» **EXERCISE GOAL**: Arrange the material from the line containing "Where should I" through the end as a Markdown table with the columns Row and Line. Number each line, skip blank lines, and leave out the pictures.
# start of SUPPLIED DATA
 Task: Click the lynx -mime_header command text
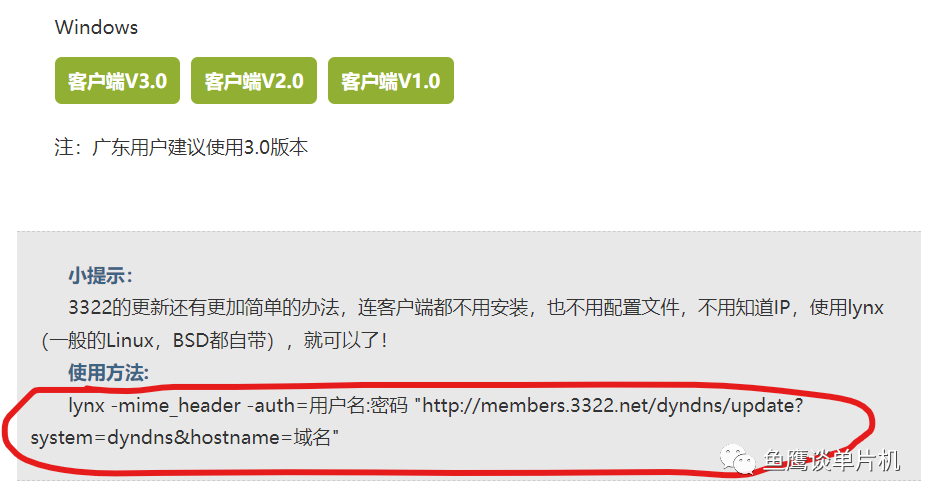pos(154,406)
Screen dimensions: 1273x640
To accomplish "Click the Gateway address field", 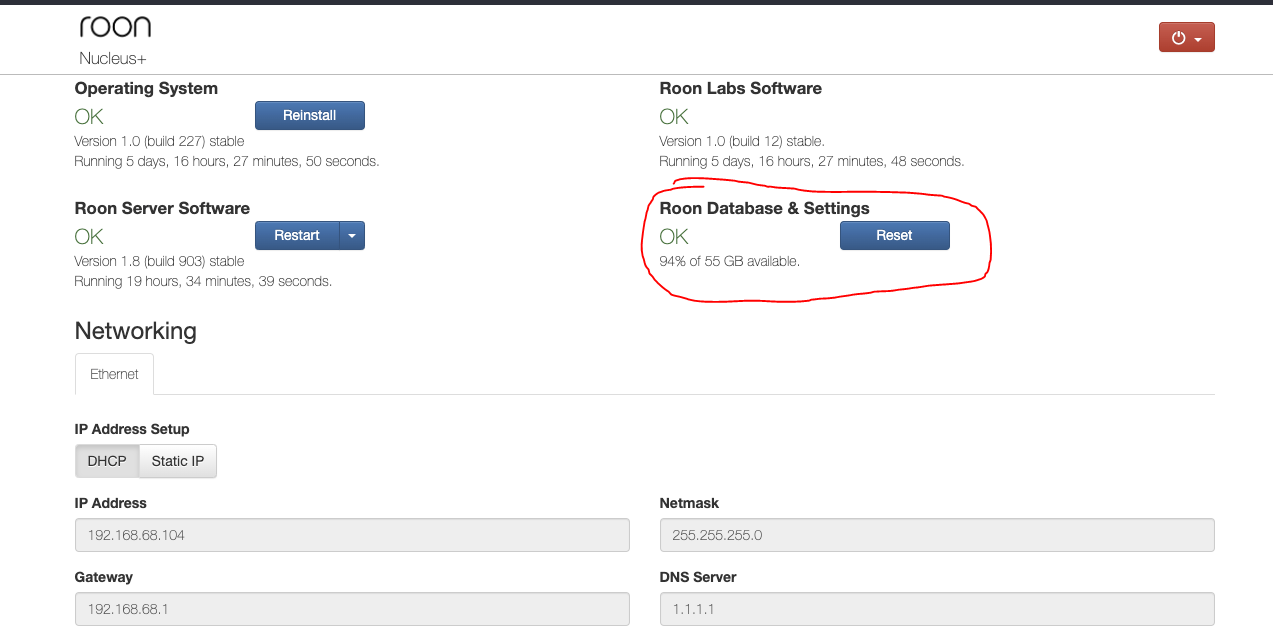I will 352,609.
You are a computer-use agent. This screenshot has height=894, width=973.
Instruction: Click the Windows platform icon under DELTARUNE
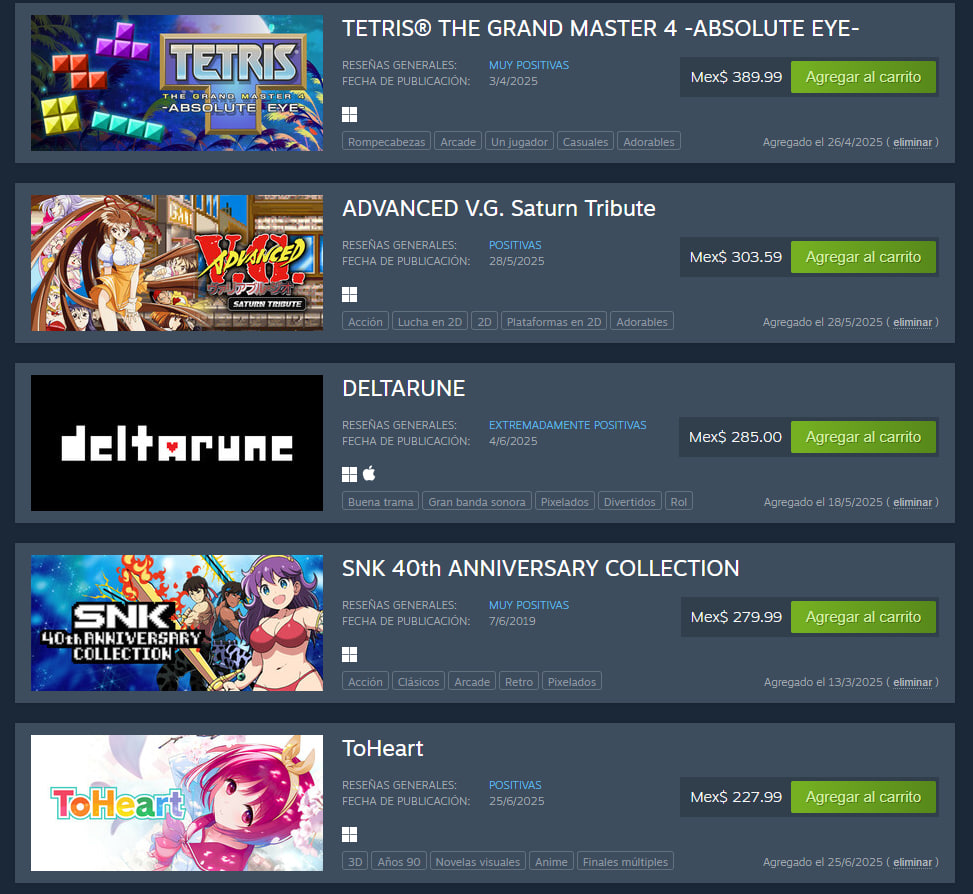[x=349, y=474]
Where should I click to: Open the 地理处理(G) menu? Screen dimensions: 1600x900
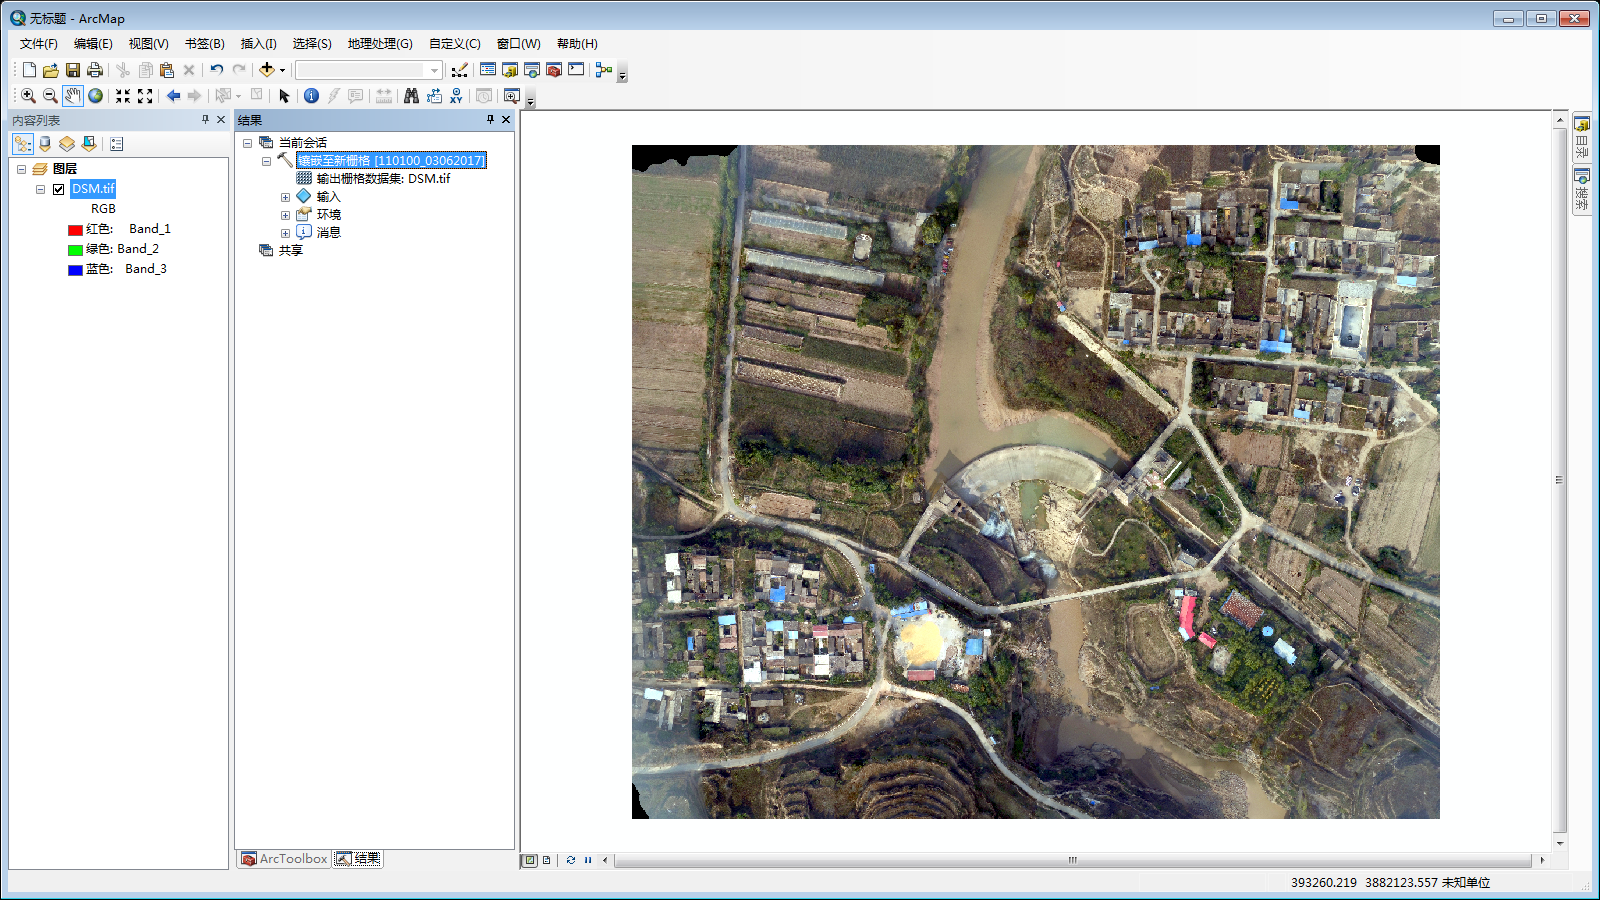pyautogui.click(x=379, y=44)
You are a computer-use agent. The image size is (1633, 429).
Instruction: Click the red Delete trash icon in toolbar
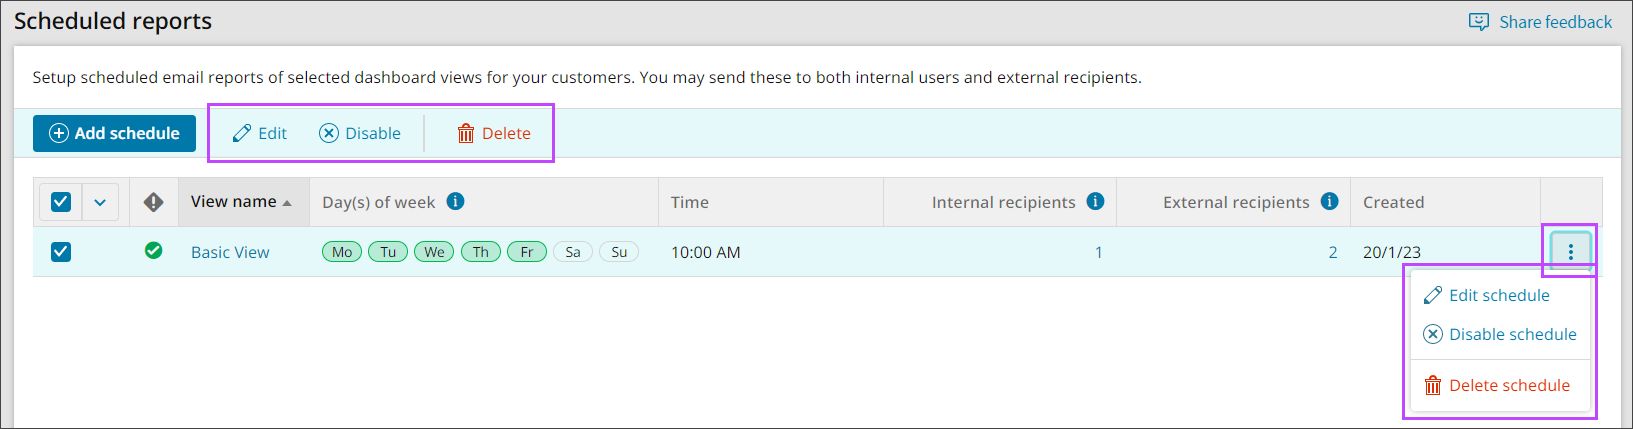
# end of SUPPLIED DATA
» **FINISHED EXERCISE**:
| Row | Line |
|---|---|
| 1 | Where should I click to: Open the 地理处理(G) menu? Screen dimensions: 1600x900 |
| 2 | pyautogui.click(x=379, y=44) |
| 3 | You are a computer-use agent. The image size is (1633, 429). |
| 4 | Instruction: Click the red Delete trash icon in toolbar |